Coming in second is precisely what happened on the ground-up Goodyear surface of the Big House on September's first Saturday. Someone forgot to tell Appalacian State that they were cupcakes. The players and coaches seemed to be under the impression that they were fresh off of a 14-1 campaign that saw them claim their second straight national title. (See photo, taken by yours truly.)

The Wolverines, who clearly got the memo, showed up ready to do a quick, pre-Labor Day walk-through. Yet the afternoon saw them stunned, bewildered and beaten, their jaws dropped in collective chagrin. Not since the most recent "To Catch A Predator" episode of Dateline have we witnessed so many "this isn't supposed to happen!" expressions in the same place. You'd think this team would have learned about overlooking opponents after last year's Rose Bowl, when they seemed more concerned with calculating the margin of victory needed to impress the voters than preparing for USC. (The Trojans beat them soundly, 32-18.)

On this gorgeous first day of September, instead of turning in a bold, polished performance, Michigan looked like an unprepared understudy at a Shakespeare festival, ad-libbing Hamlet's lines. The coaching staff was unsure of situations until each smacked them in the face (a fourth-down, goal-line situation at the end of the first half was met with surprise more than anything else); players were unsure of when to take the field or when to leave it (twice they lined up a player short on offense); star quarterbacks were unsure of which play to run (Chad Henne called time-out before the first play of the second half); and certain star running backs were unsure whether their number would be called (or whether they'd be in the lineup at all) during crucial stretches of the game.

Inside the historic stadium that was kicking off its 80th birthday--the game tickets bore an indelible image of Michigan's storied past, that of its first Heisman Trophy winner, Tom Harmon--the twin scoreboards read, 28-14, with two minutes remaining in the second quarter. Today, the "point-a-minute team" was not the one in maize and blue.
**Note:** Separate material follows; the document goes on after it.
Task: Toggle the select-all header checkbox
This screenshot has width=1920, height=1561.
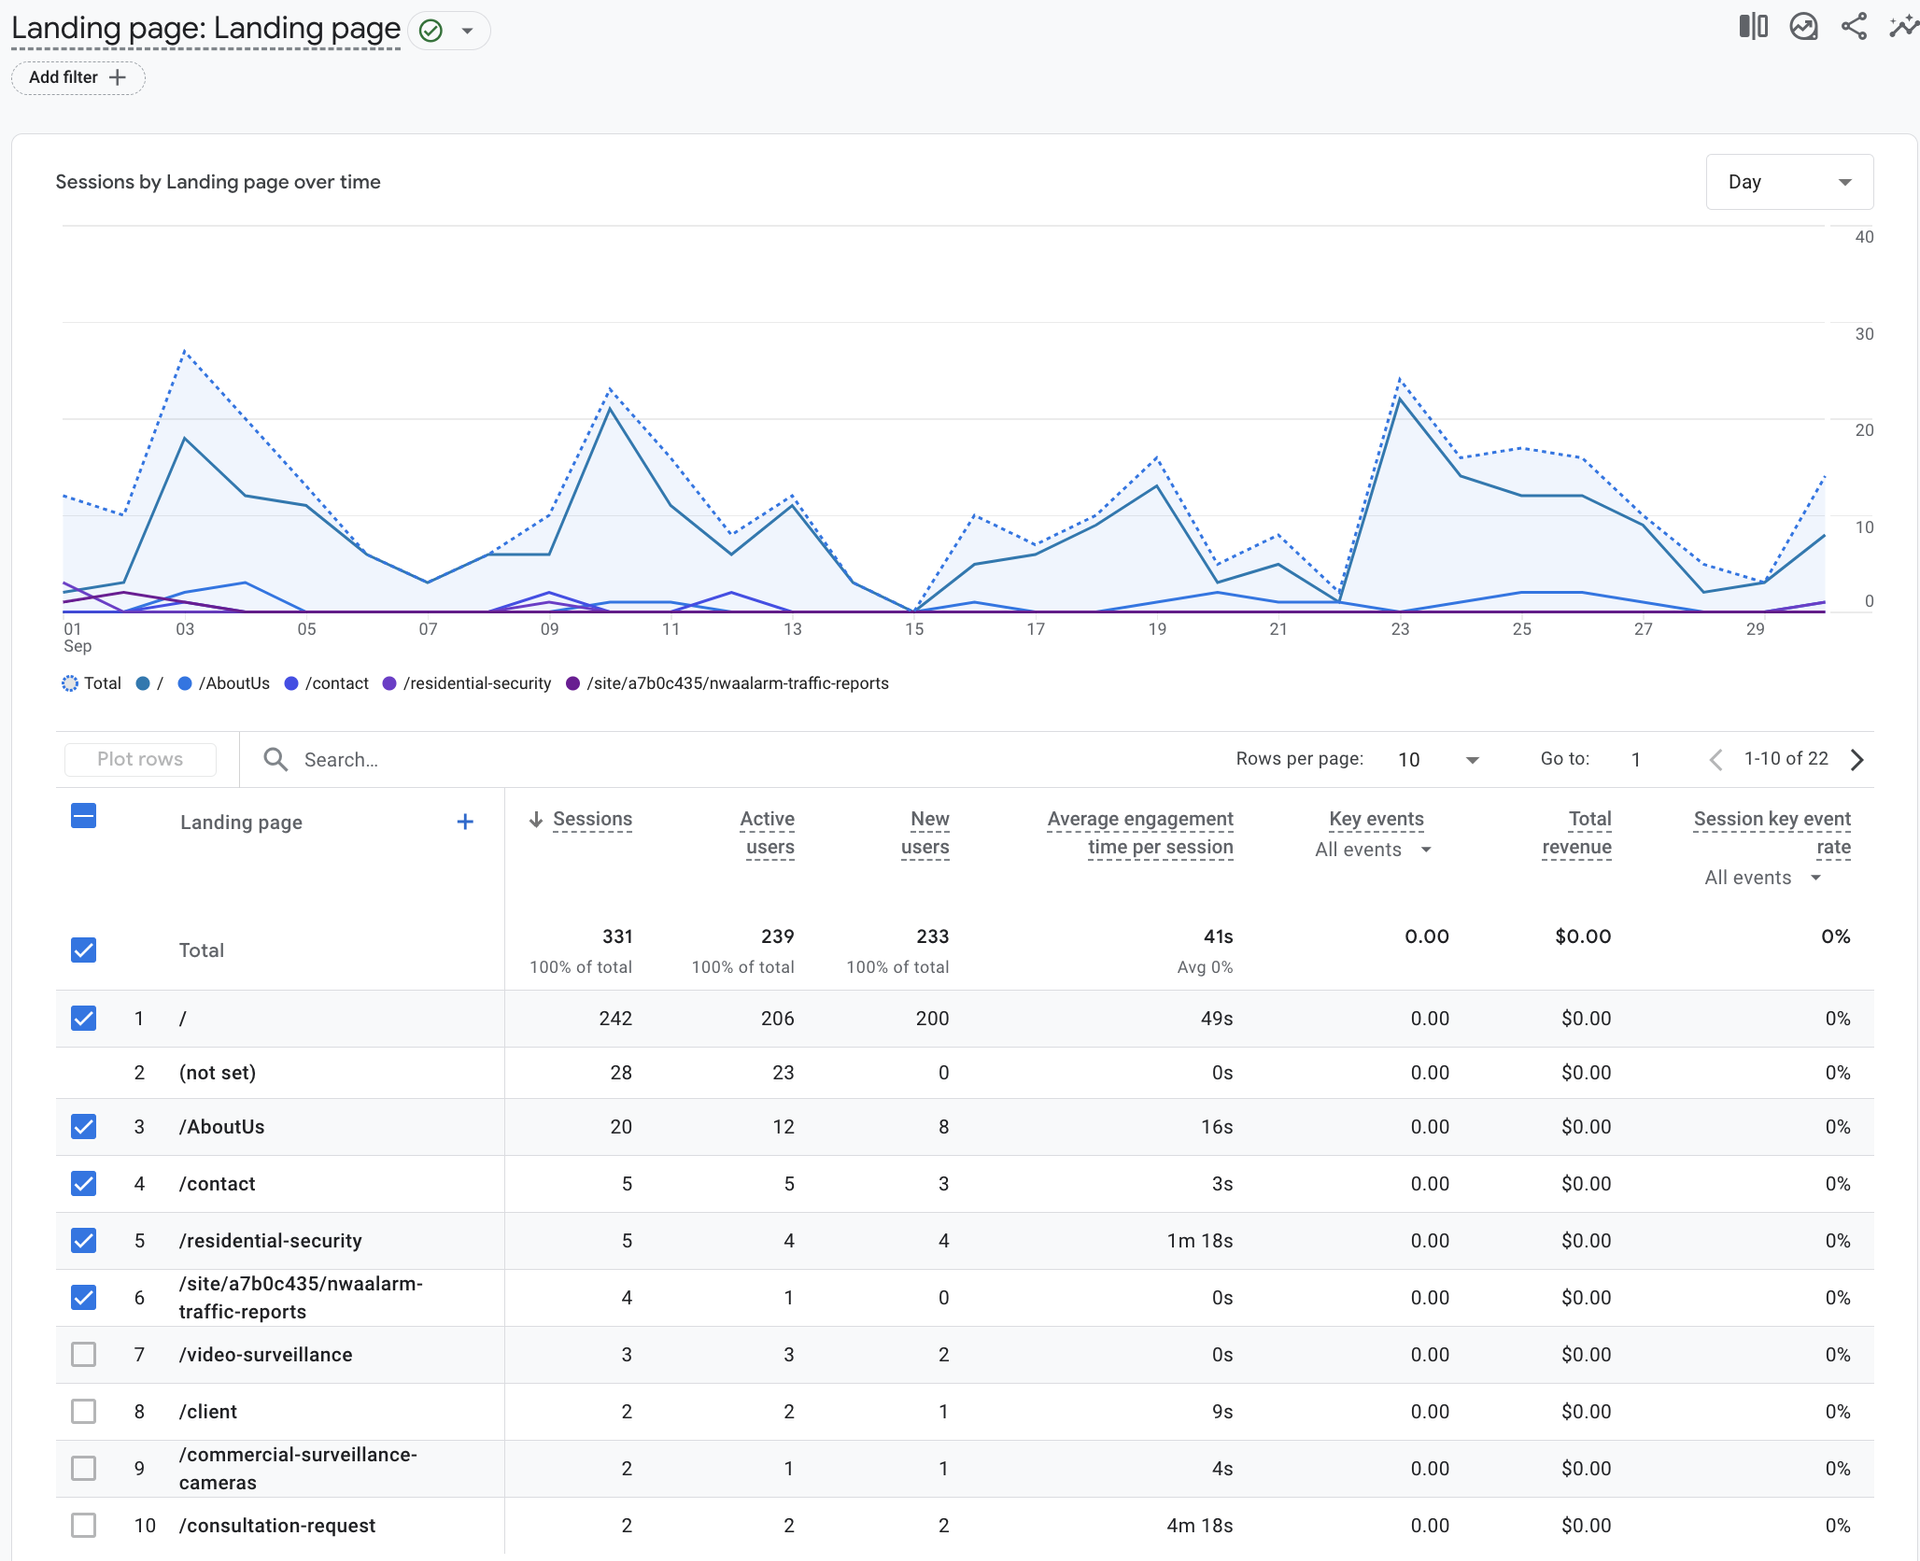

When the Aquatred crumbs settled, the little team that couldn't, did. The easy win, wasn't. Appalachian State's starters ran toward the South end zone to salute their fans, who drove, flew and did everything but mall-walk from tiny Boone, North Carolina, to witness some history of their own. Cheerleaders hugged anyone in a white uniform. The jubilant players and their equally-giddy coaching staff held a spontaneous team photo session on the maize "M" at midfield, while over their shoulders the Jumbotron's earth-shaking message filled the frame. David 34, Goliath 32.

So maybe Bo was right after all. Maybe Michigan should remove the "cupcakes" from future schedules for good. The irony of the old man's words belies one eerie truth not even he could foretell: in three tries, the Wolverines have not been victorious since Coach Bo passed away.